▸ Instructions for the task:
When a line in the entries below contains the word "agent", copy that line.

▸ Dataset records:
------------------------------------------------------------
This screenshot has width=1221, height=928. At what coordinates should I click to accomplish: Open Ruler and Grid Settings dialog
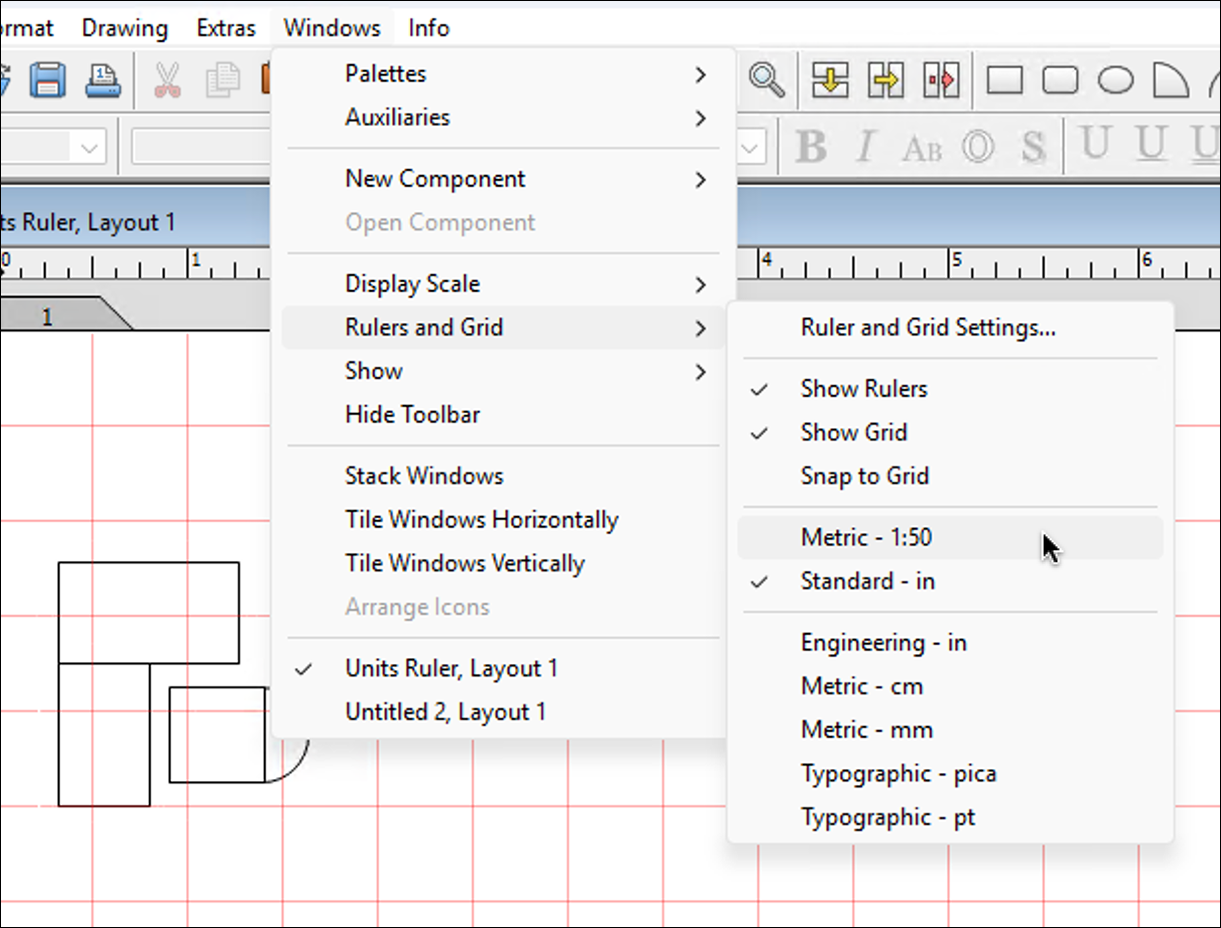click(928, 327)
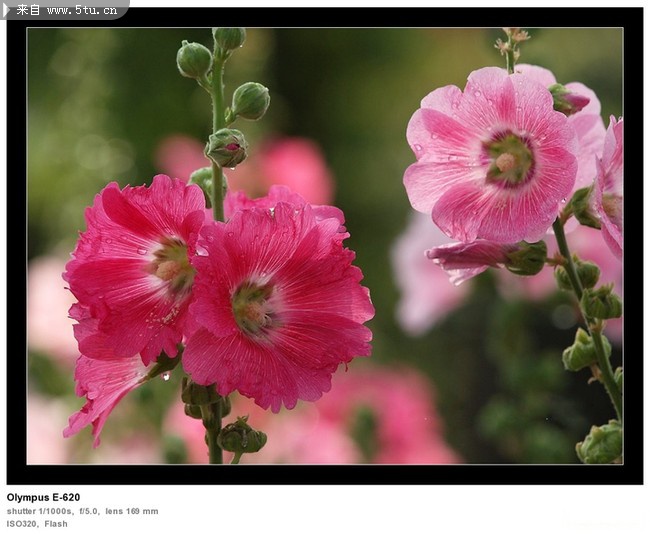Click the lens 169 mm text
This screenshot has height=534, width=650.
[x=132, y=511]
------------------------------------------------------------
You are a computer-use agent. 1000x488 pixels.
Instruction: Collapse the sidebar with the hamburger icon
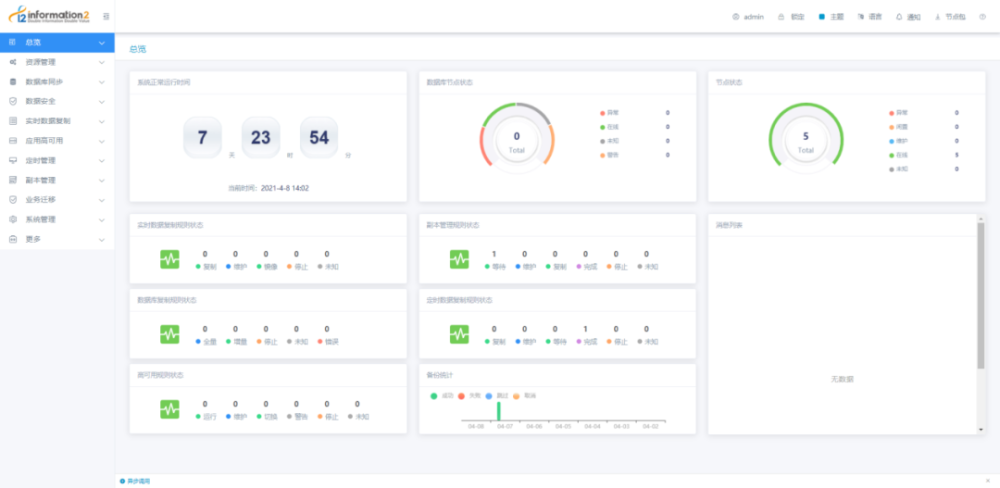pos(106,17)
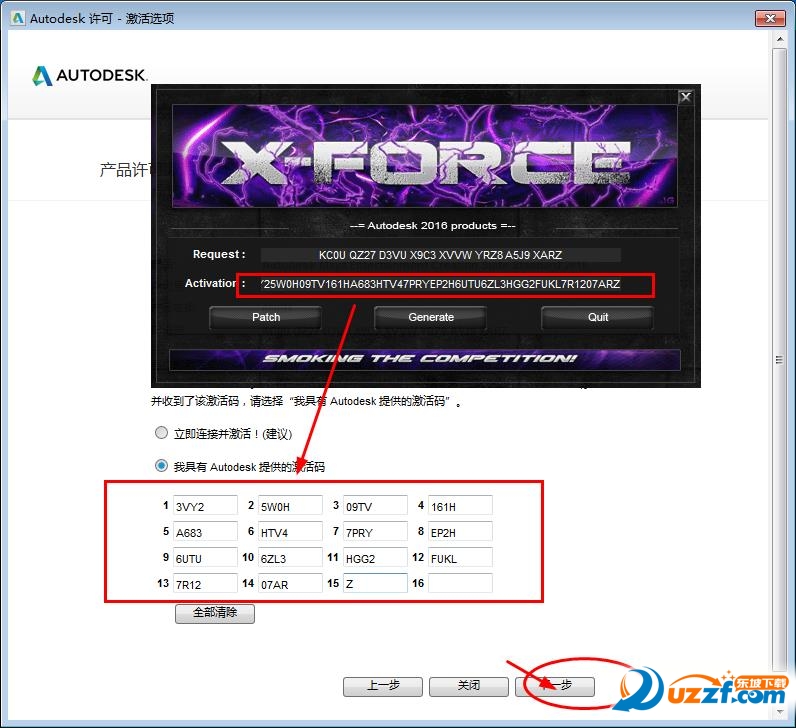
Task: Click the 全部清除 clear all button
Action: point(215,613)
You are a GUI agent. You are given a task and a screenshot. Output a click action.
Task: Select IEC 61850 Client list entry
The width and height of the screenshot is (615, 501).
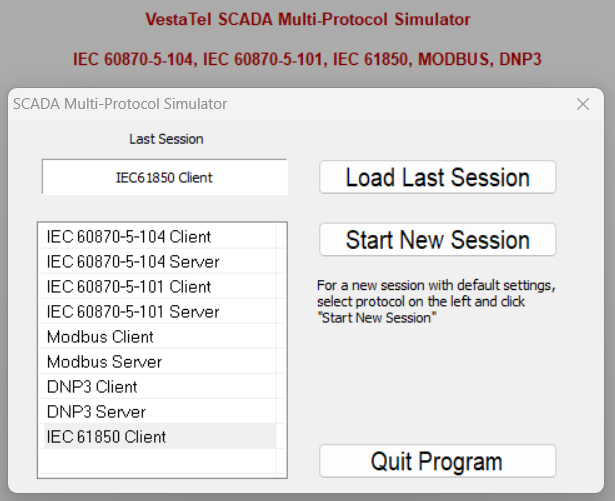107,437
------------------------------------------------------------
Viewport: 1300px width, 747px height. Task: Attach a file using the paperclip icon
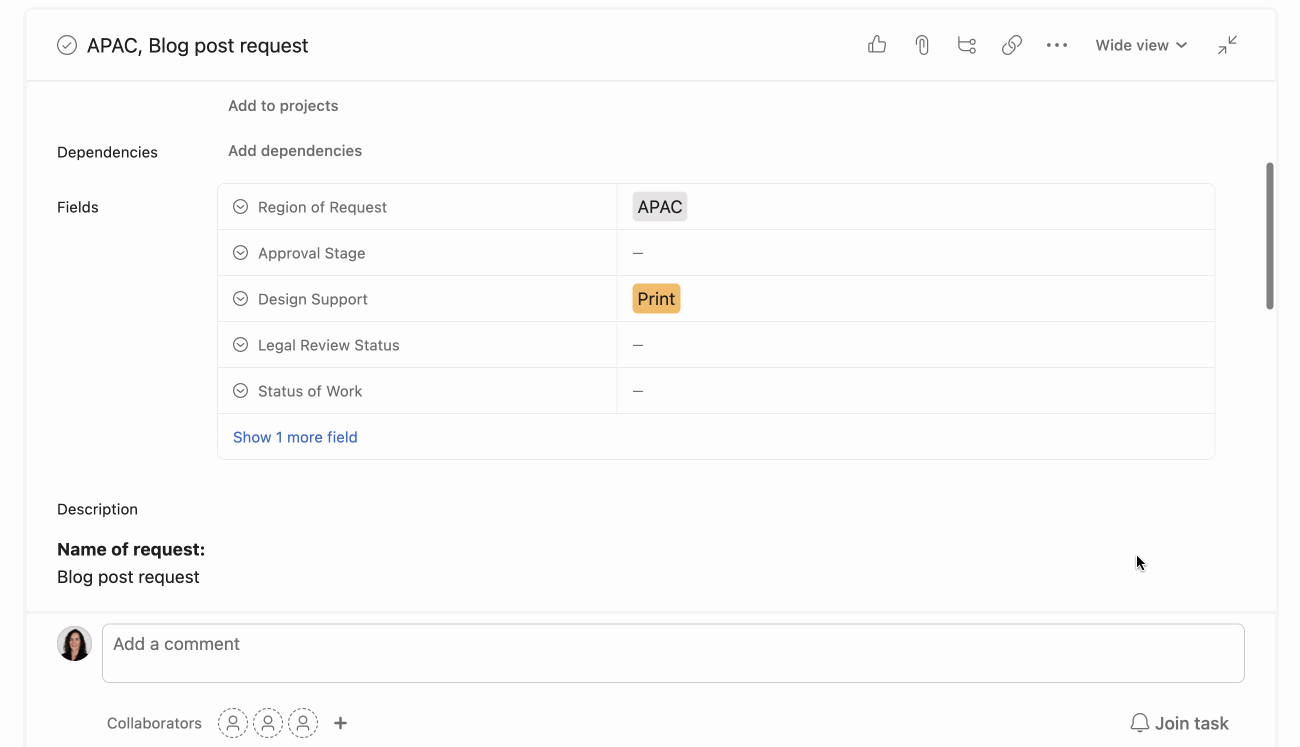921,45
------------------------------------------------------------
▸ Worked solution:
You are a computer-use agent. 1000x488 pixels.
You are a GUI agent. You are given a task and a screenshot. Output a click action.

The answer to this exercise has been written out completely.